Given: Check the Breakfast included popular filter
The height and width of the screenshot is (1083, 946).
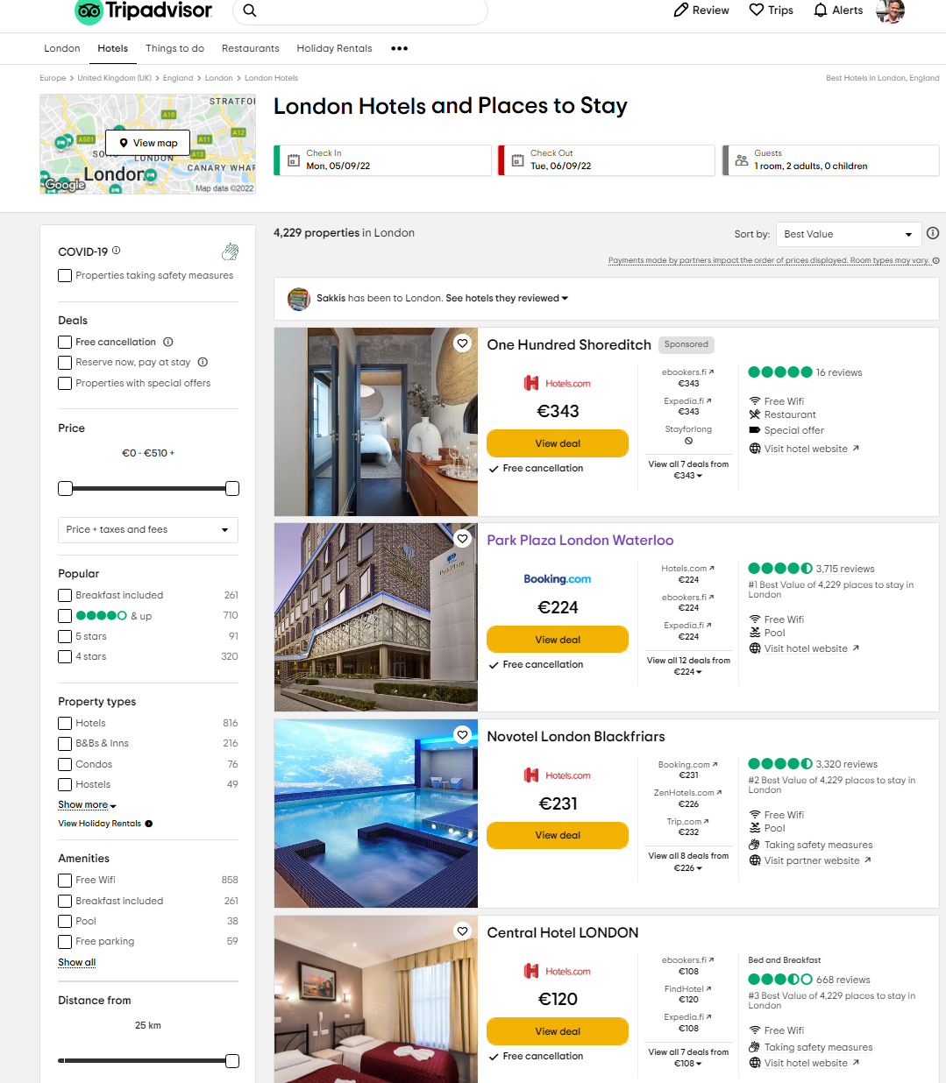Looking at the screenshot, I should (x=65, y=596).
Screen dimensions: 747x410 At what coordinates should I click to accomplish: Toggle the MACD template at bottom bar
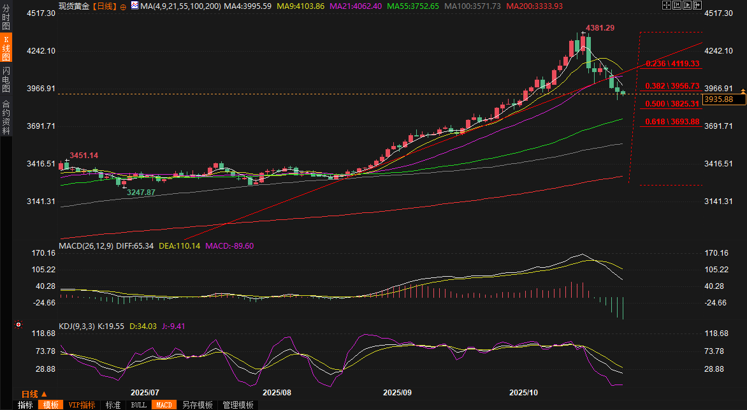[164, 405]
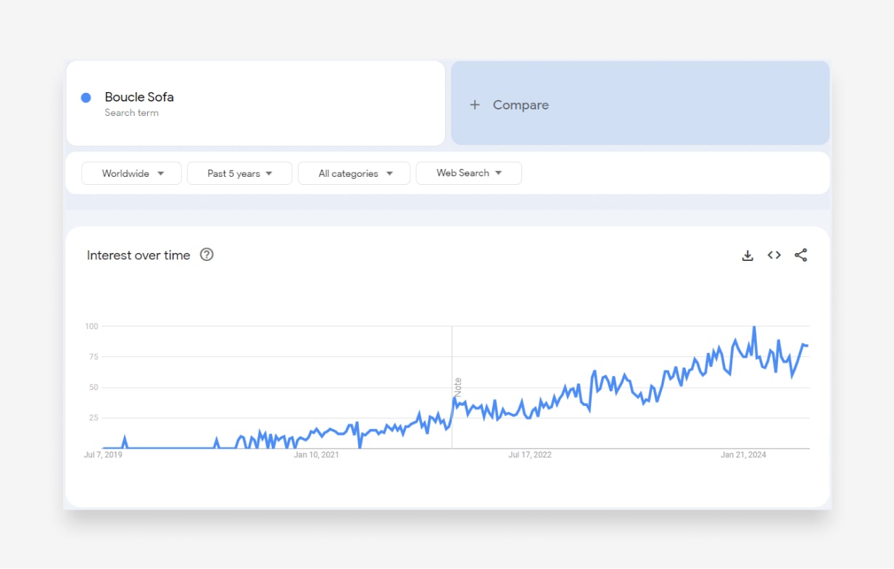This screenshot has height=569, width=894.
Task: Click the Compare label text
Action: tap(521, 105)
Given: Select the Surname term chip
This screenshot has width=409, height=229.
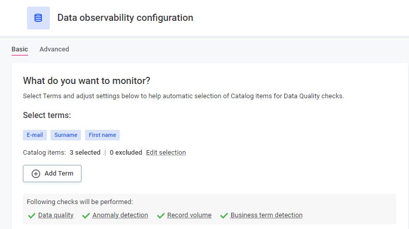Looking at the screenshot, I should [66, 135].
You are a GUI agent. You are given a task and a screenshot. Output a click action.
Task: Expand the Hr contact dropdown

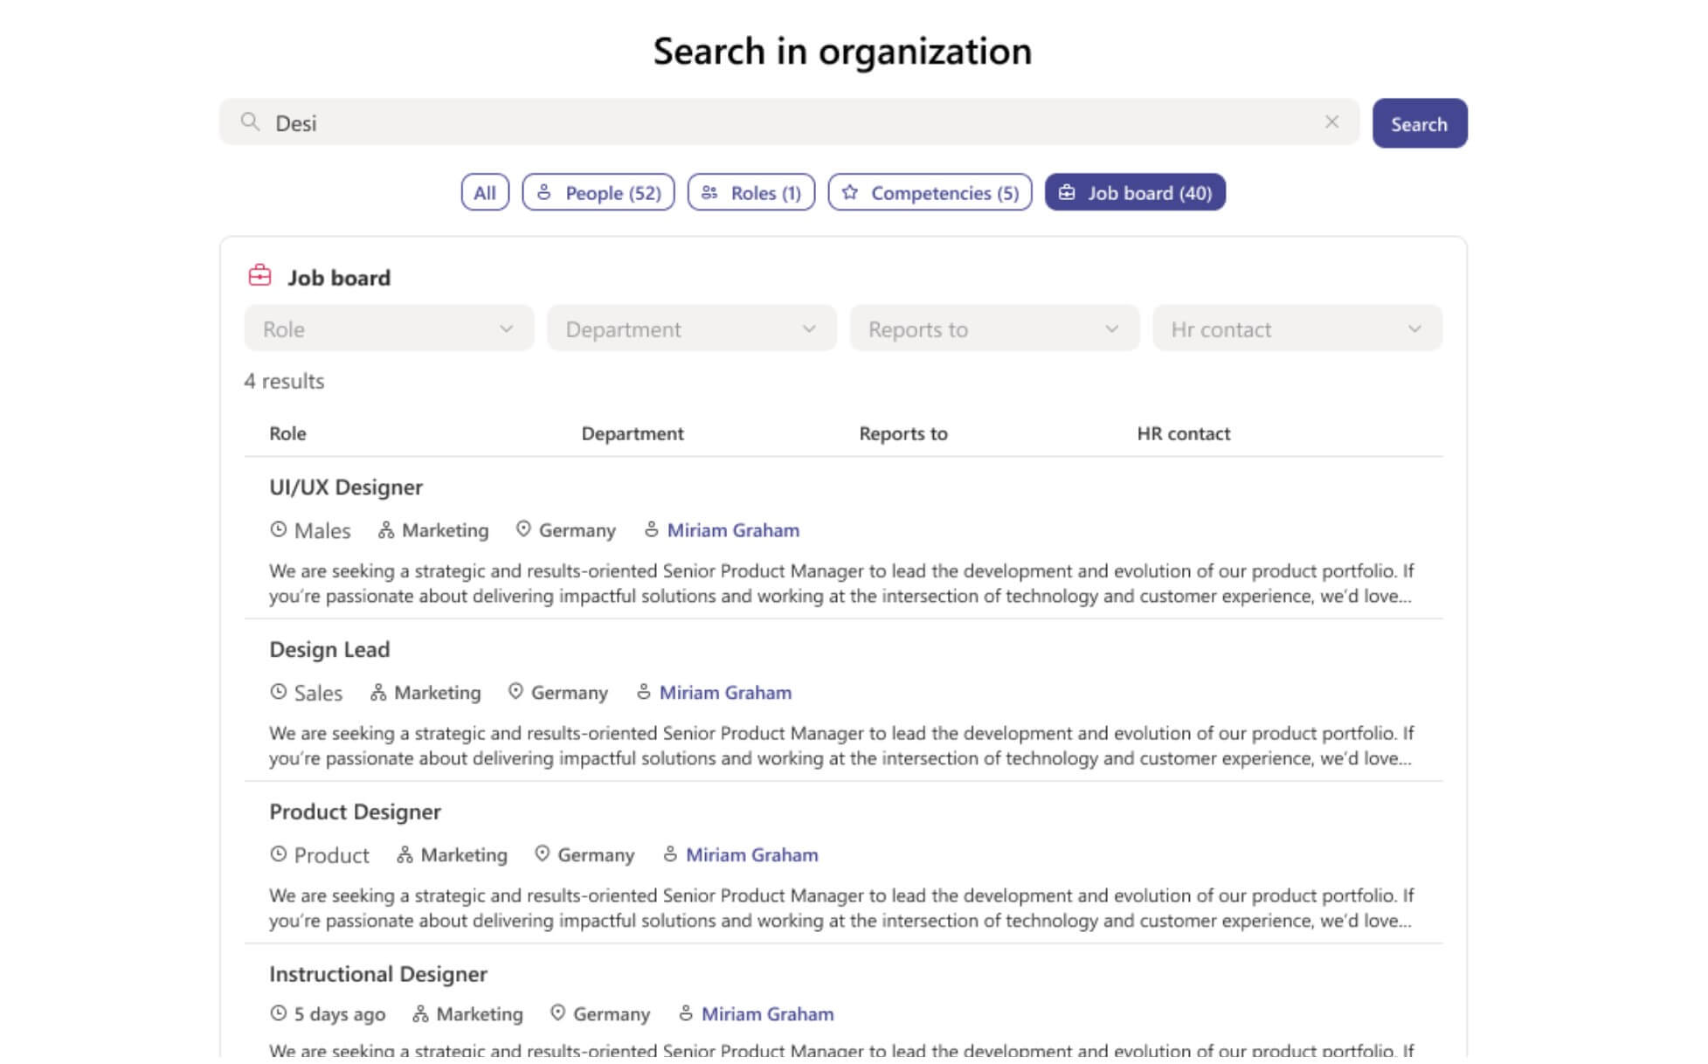[x=1297, y=329]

_TASK OBJECTIVE_
Reproduce every line of the items above word for word, leaving out the pictures.

_TASK OUTPUT_
Given: Check the Breakfast included popular filter
The height and width of the screenshot is (1083, 946).
Looking at the screenshot, I should (x=65, y=596).
Screen dimensions: 747x410 At what coordinates should I click to accomplish: Toggle the MACD template at bottom bar
[164, 405]
This screenshot has height=569, width=894.
Task: Click the Compare label text
Action: tap(521, 105)
Given: Select the Surname term chip
This screenshot has width=409, height=229.
Looking at the screenshot, I should [66, 135].
You are a GUI agent. You are given a task and a screenshot. Output a click action.
Task: Expand the Hr contact dropdown

[x=1297, y=329]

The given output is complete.